The “court has already shown itself to be willing to break from long-standing precedent in major cases, and it won’t likely be deterred by such case law in a challenge to healthcare reform,” he said.

Critics of the new health insurance mandate often claim the Founding Fathers could never have envisioned the federal government telling individuals that they must take an action or buy a private product.

That, however, is not quite correct, experts said.

As one of its earliest actions, Congress passed the Militia Act of 1792, which was signed by President George Washington. It mandated that “each and every able-bodied white male citizen” must “be enrolled in the militia.”

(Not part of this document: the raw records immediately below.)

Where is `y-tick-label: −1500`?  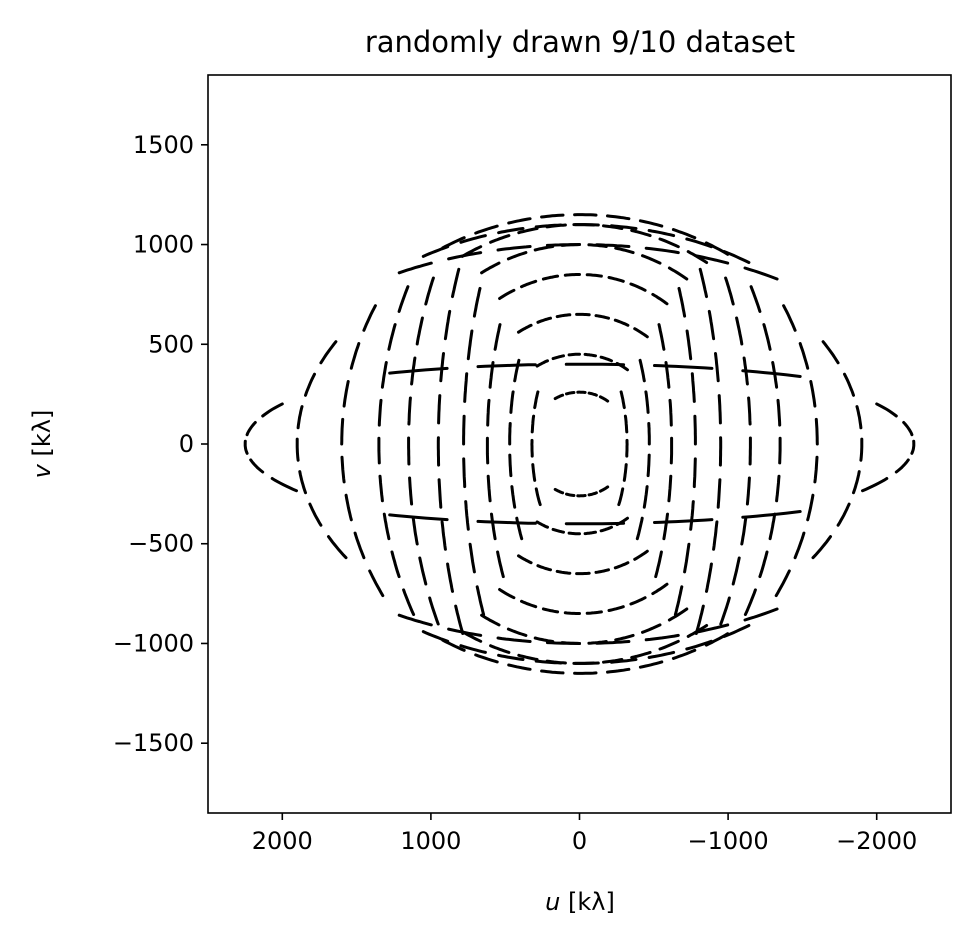 y-tick-label: −1500 is located at coordinates (154, 743).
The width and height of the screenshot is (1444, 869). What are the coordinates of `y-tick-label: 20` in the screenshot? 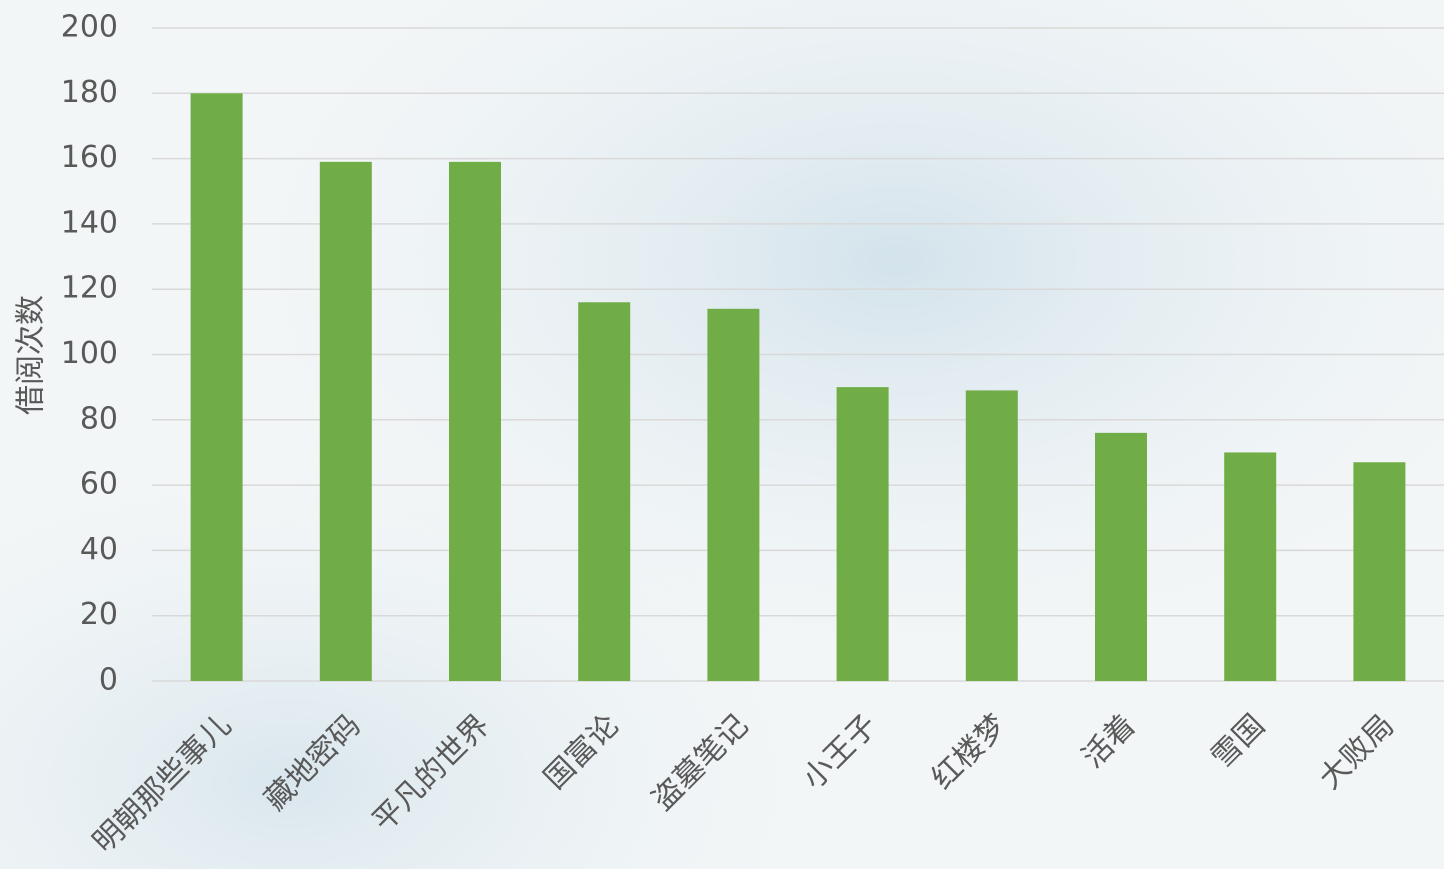 It's located at (99, 614).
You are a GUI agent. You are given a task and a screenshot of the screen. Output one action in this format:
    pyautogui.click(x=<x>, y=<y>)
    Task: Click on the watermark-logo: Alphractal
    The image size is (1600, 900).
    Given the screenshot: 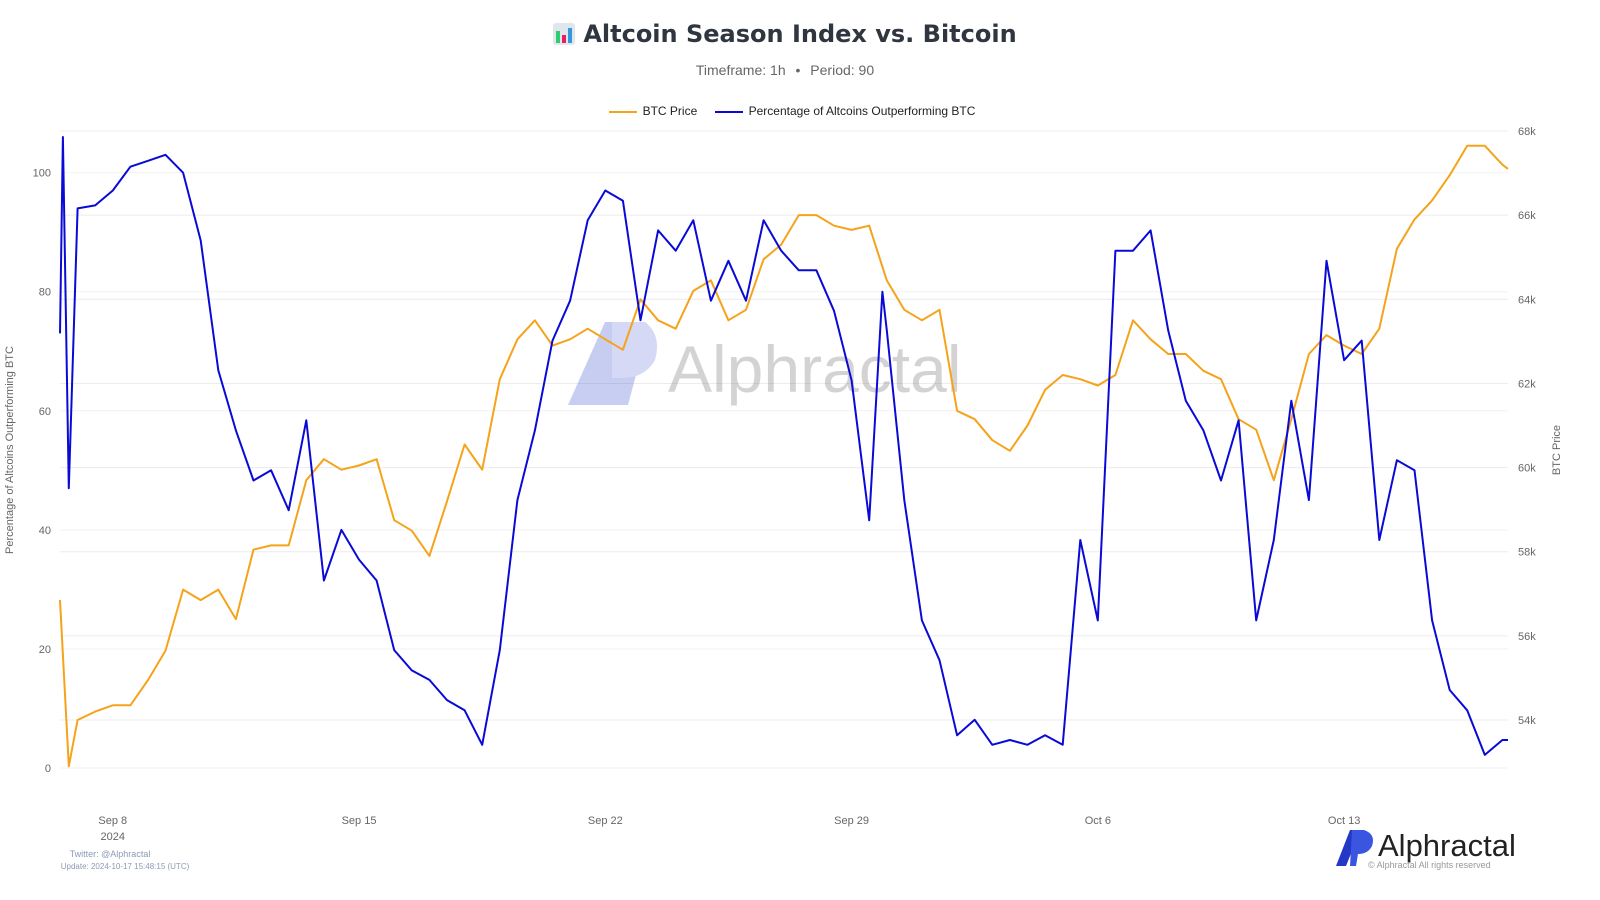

Hardly shy about imposing federal regulations on private citizens, the militia law said that each new recruit must show up within six months carrying “a good musket or firelock, a sufficient bayonet and belt, two spare flints, a knapsack [and] a pouch to contain not less than 24 cartridges suited to the bore of his musket or firelock.”

Winkler also dismissed the argument that Congress cannot penalize someone for “doing nothing,” such as not buying health insurance.

“If you don’t believe me, just ‘do nothing’ this April 15 when your tax bill is due,” he said.